The Pound fell half a cent against the Euro and US Dollar following poorer than expected manufacturing output figures. With growth expected at 0.5%, the shock figure of -0.9% was not welcomed by investors in a post-Brexit UK.
With little room for error, the impact of Brexit on the UK economy will be watched with scrutiny over the coming months with poor economic data set to intensify market movements against the Pound.
The NIESR GDP estimates released this afternoon could solidify concerns over the UK economy if figures disappoint, presenting further weakness for the Pound against the Euro and US Dollar. The report, which measures GDP estimates for the last 3 months, is important for markets to gauge whether there has been a slowdown in the economy since Theresa May announced that Government would trigger Article 50 in March.
Are figures likely to disappoint? There has not been any significant downturn in the UK economy since Brexit, whilst it may be too early to make assumptions, the data provided so far appears to have contradicted many who predicted severe economic shock following June’s vote. That being said, it is now over 5 months since the result and the impact of a weaker Pound may begin to soak into consumer prices, lending its way to slower growth.
On the other hand, a weaker Pound has made the UK’s exports more attractive, although the UK is a net importer, its exports should not be downplayed when considering overall UK GDP.
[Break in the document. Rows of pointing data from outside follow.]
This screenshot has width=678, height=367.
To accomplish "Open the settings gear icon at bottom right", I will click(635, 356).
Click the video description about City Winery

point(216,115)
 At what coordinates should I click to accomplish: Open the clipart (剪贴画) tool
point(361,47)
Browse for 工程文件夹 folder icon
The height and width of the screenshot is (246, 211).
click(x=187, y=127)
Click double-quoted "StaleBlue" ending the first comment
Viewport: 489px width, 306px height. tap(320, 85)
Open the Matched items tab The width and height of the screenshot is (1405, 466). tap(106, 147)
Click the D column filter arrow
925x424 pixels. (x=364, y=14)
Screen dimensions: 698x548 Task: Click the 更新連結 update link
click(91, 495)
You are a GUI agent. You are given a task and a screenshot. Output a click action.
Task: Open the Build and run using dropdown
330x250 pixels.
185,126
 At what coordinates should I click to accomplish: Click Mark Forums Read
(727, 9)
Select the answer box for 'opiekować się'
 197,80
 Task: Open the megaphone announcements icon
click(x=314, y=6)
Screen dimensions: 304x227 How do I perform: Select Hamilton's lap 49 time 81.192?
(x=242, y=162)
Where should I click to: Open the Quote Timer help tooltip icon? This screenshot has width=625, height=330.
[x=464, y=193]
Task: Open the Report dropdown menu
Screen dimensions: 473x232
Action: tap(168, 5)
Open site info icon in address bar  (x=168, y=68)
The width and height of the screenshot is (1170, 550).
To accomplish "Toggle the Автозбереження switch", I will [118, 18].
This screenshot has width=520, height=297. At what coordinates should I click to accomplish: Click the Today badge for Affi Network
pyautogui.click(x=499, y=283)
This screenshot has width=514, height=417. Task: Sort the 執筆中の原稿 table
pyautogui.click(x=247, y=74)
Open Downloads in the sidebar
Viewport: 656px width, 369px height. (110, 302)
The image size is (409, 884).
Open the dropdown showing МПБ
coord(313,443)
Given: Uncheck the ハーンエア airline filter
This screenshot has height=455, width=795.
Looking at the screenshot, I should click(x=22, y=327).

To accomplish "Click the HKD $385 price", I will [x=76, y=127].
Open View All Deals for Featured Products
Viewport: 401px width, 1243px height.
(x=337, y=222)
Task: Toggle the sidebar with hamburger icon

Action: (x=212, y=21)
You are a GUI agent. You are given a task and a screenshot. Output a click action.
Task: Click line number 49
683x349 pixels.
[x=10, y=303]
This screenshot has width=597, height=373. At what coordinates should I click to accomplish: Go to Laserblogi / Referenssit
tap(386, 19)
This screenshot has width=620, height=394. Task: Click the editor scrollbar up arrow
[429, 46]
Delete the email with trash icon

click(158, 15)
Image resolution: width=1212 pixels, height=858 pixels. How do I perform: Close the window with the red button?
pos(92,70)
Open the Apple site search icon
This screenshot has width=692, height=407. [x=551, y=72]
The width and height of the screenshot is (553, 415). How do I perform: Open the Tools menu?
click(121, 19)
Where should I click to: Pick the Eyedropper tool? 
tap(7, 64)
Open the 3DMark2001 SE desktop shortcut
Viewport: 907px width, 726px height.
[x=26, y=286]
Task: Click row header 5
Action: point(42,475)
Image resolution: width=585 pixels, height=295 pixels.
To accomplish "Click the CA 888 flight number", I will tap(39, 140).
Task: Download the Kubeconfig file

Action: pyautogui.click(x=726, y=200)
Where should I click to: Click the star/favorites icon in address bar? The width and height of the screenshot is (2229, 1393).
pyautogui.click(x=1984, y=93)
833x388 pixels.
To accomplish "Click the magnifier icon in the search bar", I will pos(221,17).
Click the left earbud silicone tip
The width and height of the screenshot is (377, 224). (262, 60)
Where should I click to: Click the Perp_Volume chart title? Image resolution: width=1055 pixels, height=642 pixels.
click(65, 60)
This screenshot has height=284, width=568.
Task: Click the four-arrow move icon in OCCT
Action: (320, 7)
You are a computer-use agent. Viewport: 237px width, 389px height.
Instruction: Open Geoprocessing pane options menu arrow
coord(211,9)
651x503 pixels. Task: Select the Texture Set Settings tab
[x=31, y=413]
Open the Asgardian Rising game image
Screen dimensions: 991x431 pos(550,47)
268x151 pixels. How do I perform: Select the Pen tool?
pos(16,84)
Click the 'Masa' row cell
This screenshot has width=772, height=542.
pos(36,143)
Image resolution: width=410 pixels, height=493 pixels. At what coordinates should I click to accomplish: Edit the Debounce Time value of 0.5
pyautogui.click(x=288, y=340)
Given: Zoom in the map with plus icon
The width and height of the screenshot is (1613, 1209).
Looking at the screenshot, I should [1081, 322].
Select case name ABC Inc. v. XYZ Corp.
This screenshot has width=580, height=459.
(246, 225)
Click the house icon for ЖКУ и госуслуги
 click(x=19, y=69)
Friday’s Consumer Inflation expectations is yet another release that could hurt the Pound. Bank of England’s Mark Carney and many leading economists have warned that the UK faces a period of higher inflation if the Pound remains weak. A higher reading should not be considered good for the UK, as inflation without proper wage growth could lead to lower consumer spending.
Sentiment around the Pound remains weak
Although political uncertainty has found its way into Europe following the Italian Referendum, Pound to Euro exchange rate are unlikely to break through the 1.20 resistance barrier, and could be in for further downfalls in January.
Even if Parliament must agree on Brexit terms, it has been made clear from all sides that Brexit will not be delayed. Theresa May has agreed to release Brexit plans to Parliament on the basis that Brexit will not be delayed after March 2017.
With this in mind the Pound’s recent gains could be tested in the early weeks of January, even if Government lose the court ruling. May and her Government have made clear that the UK is opting for a hard-Brexit as such, and will look to close borders once the UK completes its withdrawal from the EU. Sentiment around the Pound will remain negative on the back of the Government’s plans for Brexit, and those looking to buy foreign currency with Pound Sterling may be prudent in considering your options sooner rather than later.